Grandes firmas
Última actualización 29/06/2009@13:19:00 GMT+1
Mariano Aguayo
Juan García Liñán ha sido uno de esos señores de la sierra que dejan para siempre memoria de su paso. Casi centenario, ha estado monteando desde que lo hicieron novio en 1920, a los nueve años de su edad, hasta que en el invierno pasado nos dejó. Y, en esta su última temporada, seguía dándole muy bien a las reses, sin más inconveniente que tener que apoyar el rifle en un trípode que le servía de muleta ya que las fuerzas le iban faltando.
Mesurado hasta en la estatura, ni alto ni bajo, de voz aniñada y sonrisa fácil, fue un buen conversador que gustó de charlar y escuchar. Moderado en sus costumbres y elegante, daba gusto cómo vestía de campo, con sus zahones patinados por los años y con esa aureola indefinible que, o se tiene o no se consigue ni con oro, y que quizá pueda llamarse solera.

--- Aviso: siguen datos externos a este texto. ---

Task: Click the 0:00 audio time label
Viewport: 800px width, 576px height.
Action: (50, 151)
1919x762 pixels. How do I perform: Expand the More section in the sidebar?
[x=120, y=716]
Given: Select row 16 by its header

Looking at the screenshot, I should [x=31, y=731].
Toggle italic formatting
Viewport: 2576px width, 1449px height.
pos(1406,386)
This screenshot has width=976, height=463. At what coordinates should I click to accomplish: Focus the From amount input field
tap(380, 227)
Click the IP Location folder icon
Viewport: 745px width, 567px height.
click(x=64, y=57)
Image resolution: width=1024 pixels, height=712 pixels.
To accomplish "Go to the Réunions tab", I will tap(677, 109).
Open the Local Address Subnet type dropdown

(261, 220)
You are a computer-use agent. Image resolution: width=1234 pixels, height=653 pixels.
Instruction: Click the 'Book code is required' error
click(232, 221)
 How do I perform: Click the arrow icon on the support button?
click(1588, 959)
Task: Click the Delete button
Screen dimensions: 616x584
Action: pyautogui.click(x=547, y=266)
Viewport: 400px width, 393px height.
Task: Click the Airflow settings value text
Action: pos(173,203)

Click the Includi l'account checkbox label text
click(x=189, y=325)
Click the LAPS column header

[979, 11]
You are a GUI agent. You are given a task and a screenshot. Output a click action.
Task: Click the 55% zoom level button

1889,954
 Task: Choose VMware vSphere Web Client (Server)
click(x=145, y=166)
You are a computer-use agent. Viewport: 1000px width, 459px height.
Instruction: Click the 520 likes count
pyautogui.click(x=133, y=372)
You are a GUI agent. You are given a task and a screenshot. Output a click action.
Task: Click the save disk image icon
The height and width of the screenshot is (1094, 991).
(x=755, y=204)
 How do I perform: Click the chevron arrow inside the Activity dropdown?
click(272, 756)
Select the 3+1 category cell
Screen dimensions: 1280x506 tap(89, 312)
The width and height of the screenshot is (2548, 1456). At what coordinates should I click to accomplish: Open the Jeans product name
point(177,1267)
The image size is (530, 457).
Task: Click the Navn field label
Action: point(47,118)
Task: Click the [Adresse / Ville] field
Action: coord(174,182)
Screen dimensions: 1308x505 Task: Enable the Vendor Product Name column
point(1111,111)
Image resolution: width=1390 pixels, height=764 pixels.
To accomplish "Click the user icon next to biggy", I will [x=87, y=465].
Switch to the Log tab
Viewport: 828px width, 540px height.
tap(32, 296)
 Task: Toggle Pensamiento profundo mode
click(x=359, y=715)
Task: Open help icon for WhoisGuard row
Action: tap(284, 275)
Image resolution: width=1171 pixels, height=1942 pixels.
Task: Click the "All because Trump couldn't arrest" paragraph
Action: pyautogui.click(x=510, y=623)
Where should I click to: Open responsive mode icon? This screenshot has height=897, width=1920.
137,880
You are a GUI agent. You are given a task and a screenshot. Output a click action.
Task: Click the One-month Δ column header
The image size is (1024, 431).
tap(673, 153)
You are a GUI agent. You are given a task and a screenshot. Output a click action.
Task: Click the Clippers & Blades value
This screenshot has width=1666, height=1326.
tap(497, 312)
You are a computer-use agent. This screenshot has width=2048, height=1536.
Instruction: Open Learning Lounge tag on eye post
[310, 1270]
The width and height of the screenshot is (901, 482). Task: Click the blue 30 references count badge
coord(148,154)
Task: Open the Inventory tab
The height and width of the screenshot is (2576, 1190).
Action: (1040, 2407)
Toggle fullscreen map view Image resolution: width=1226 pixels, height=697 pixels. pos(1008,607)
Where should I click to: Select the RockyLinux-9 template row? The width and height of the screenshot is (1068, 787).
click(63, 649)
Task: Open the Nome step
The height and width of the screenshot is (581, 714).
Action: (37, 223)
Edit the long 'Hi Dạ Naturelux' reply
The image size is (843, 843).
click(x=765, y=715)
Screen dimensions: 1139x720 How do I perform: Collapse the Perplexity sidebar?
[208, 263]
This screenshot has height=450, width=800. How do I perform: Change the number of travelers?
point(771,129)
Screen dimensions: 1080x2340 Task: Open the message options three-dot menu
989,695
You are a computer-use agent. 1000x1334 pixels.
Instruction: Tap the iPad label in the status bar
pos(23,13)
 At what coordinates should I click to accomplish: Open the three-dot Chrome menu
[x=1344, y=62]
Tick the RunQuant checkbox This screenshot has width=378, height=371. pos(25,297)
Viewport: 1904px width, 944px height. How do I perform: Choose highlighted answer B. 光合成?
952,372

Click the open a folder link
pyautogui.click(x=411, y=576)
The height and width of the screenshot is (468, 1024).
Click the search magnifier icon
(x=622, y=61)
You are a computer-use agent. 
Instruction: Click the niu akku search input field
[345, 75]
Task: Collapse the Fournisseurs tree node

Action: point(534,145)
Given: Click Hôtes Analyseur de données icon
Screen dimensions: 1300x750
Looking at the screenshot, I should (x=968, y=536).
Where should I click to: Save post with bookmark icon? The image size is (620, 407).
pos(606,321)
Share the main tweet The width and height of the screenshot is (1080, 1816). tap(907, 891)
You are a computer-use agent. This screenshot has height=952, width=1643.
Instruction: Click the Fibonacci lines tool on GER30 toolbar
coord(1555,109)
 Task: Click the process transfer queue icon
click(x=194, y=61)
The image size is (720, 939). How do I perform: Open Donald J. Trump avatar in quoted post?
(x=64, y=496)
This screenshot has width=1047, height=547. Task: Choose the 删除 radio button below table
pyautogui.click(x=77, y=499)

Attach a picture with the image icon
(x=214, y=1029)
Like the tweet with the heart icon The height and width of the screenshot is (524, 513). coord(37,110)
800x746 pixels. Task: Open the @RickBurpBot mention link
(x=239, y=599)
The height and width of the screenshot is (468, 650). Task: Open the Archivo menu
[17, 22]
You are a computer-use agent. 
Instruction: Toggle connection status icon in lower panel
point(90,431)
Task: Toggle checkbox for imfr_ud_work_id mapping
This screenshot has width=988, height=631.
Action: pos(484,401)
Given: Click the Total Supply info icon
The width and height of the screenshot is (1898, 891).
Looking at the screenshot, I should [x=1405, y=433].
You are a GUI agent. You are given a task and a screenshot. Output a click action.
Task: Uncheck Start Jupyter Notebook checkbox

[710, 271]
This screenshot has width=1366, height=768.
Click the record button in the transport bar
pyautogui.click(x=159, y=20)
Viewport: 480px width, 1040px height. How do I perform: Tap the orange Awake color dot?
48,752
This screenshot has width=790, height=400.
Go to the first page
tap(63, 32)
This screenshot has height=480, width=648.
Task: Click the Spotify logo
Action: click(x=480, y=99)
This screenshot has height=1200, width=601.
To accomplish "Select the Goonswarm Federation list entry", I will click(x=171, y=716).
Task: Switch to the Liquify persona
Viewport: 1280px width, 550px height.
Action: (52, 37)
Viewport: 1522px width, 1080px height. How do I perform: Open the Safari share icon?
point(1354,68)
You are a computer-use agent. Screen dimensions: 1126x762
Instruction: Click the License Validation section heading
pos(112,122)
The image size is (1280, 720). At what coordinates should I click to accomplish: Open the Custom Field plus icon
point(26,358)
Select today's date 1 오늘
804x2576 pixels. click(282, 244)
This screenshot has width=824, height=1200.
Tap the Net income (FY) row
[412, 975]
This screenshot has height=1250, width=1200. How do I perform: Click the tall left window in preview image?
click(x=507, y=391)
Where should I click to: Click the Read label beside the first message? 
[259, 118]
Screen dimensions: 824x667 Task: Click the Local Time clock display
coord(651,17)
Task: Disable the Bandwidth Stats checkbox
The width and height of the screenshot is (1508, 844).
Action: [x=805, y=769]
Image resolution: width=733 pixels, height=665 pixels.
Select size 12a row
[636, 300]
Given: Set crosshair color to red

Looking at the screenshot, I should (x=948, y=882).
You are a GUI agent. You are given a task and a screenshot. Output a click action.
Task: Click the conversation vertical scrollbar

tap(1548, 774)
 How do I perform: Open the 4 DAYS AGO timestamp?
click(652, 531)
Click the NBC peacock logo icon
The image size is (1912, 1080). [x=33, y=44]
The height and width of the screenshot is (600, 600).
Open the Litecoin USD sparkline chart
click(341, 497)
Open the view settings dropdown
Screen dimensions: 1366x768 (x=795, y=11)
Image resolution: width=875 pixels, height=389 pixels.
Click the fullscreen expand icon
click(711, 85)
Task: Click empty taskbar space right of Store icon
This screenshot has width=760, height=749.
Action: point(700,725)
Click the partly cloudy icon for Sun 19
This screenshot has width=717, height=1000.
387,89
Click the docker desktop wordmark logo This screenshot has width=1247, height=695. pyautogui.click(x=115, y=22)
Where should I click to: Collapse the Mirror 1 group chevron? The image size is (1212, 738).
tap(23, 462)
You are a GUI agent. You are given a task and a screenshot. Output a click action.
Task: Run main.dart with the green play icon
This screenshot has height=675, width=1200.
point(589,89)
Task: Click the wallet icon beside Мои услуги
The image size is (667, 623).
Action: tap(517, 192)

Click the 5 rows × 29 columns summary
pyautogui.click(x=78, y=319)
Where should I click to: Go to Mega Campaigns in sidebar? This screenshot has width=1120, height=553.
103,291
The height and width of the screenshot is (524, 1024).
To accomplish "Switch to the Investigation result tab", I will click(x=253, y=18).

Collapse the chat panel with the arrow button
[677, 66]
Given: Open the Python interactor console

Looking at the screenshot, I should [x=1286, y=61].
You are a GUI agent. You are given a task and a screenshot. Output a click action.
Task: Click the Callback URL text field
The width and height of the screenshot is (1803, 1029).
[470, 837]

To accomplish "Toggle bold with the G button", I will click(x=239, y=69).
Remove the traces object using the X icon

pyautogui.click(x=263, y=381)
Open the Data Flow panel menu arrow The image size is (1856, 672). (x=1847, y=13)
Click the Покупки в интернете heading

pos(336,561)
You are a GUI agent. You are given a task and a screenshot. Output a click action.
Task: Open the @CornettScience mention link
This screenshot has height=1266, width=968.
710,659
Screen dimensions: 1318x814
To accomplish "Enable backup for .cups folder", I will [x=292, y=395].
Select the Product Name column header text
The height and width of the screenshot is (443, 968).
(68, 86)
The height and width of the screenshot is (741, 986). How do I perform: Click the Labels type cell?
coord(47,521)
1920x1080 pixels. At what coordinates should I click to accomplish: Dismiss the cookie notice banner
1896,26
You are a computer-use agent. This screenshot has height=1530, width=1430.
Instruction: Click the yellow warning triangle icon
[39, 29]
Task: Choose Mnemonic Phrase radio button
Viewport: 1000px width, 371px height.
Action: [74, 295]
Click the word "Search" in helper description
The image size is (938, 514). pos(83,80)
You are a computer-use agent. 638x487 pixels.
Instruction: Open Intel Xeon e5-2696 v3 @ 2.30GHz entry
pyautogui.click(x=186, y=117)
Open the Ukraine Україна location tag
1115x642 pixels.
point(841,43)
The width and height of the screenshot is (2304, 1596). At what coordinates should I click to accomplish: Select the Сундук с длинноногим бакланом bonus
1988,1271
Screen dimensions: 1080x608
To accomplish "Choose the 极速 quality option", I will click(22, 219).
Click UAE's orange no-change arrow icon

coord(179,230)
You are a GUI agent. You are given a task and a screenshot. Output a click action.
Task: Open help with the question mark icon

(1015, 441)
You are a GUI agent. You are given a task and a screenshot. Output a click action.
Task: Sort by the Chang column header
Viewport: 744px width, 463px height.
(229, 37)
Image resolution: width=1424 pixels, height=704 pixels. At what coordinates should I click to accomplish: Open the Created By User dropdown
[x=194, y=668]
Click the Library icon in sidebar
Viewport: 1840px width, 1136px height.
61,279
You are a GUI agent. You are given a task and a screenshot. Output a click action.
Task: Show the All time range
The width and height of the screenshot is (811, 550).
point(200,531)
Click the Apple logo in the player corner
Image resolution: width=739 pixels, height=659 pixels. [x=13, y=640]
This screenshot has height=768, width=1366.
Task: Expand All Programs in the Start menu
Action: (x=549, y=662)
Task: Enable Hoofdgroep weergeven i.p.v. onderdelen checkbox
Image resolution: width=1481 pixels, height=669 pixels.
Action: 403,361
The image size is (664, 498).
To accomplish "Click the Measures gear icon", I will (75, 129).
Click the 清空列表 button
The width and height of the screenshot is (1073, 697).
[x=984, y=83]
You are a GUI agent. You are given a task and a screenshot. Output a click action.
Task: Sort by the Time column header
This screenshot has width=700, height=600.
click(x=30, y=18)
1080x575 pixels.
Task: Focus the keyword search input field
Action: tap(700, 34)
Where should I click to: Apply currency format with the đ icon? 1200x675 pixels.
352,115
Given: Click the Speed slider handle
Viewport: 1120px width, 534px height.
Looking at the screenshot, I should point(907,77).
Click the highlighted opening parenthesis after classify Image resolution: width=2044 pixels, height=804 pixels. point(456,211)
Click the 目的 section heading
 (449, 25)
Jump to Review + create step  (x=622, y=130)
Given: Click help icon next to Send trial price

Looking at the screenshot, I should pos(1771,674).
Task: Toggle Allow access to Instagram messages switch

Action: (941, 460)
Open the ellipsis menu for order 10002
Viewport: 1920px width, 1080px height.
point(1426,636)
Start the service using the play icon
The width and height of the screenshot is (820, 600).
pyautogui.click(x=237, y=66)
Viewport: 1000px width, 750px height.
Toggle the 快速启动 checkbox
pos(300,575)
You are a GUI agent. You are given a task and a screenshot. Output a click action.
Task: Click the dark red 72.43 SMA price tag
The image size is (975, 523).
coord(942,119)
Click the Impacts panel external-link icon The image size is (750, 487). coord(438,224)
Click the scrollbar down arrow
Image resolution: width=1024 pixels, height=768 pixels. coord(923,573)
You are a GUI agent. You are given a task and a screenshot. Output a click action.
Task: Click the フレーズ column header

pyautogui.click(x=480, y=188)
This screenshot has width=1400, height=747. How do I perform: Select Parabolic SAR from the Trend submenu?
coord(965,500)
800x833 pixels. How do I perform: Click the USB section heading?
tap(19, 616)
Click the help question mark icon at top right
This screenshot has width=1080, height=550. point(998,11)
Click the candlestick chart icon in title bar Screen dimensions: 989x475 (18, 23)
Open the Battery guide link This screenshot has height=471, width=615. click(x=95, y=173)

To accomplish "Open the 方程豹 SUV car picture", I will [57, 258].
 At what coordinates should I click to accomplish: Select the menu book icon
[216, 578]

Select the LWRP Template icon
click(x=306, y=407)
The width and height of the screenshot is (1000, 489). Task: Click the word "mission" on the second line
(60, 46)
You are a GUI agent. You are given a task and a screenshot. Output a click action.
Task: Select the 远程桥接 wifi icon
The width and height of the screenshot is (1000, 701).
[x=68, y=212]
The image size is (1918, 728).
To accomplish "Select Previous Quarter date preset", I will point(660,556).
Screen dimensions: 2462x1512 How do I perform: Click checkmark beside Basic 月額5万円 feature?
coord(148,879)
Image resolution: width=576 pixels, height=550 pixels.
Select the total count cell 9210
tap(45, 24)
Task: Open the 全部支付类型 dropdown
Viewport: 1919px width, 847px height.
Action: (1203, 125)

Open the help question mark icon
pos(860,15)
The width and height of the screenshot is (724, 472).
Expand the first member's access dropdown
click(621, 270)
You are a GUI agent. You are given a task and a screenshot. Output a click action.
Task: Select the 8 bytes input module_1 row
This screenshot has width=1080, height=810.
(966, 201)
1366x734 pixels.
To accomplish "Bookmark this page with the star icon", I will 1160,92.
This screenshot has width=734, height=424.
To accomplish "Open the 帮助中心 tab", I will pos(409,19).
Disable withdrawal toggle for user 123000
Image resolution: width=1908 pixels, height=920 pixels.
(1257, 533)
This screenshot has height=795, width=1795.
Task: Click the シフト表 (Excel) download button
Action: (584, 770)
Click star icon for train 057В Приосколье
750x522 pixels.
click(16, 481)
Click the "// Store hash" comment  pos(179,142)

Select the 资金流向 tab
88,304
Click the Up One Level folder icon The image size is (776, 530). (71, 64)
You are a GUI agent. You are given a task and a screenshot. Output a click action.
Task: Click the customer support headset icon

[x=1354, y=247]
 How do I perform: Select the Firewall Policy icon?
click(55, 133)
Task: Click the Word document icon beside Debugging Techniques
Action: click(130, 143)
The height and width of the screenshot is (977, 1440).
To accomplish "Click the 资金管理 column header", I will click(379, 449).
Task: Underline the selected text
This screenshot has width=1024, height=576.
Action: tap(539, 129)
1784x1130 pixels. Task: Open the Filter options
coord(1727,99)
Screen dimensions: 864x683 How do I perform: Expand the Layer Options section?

Era para mí una delicia charlar con Juan cuando lo encontraba con Carmelina, su mujer, a media mañana en Nebraska, la cafetería del centro, y pasábamos revista a cómo iba la temporada. Era mi enciclopedia de cabecera para datos históricos o para esas cosas de la sierra –memoria, normas, estilo– que sólo están escritas en el viento. Identificaba para mí viejas gentes en fotos sepia y así surgían los recuerdos, las anécdotas…
En los días de montería, aparecía el primero en las juntas de las mañanas para apurar hasta la última posibilidad de estar con los amigos. Y él lo mismo departía con sus iguales que con chicos jóvenes o personas modestas sin jamás dar impresión de superioridad ni de condescendencia. Y esto en las más exquisitas monterías de Hornachuelos o en la chiquichanca más apartada, a la que acudía cuando los arrieros estaban aún empendolando la candela.
Juan ha visto pasar por la sierra varias generaciones de monteros y para todos ha sido un ejemplo a seguir de afable conducta y costumbres intachables. Con sus ocho hijos, treinta y tres nietos y ocho bisnietos educados en su mismo estilo, deja una presencia de beneficiosa influencia en la montería cordobesa.
Noventa años monteando, y monteando tanto, son muchos años. Y cuando en otoño comencemos de nuevo a juntarnos en la sierra a escuchar las rebullinas de las sueltas; cuando caigan sobre los cerros los sones sordos de las caracolas; cuando volvamos a la casa narrando cada cual su lance, vamos a echar mucho de menos la figura tranquila y amable de Juan García Liñán. Aunque su recuerdo va a formar parte para siempre del paisaje espiritual de las sierras cordobesas.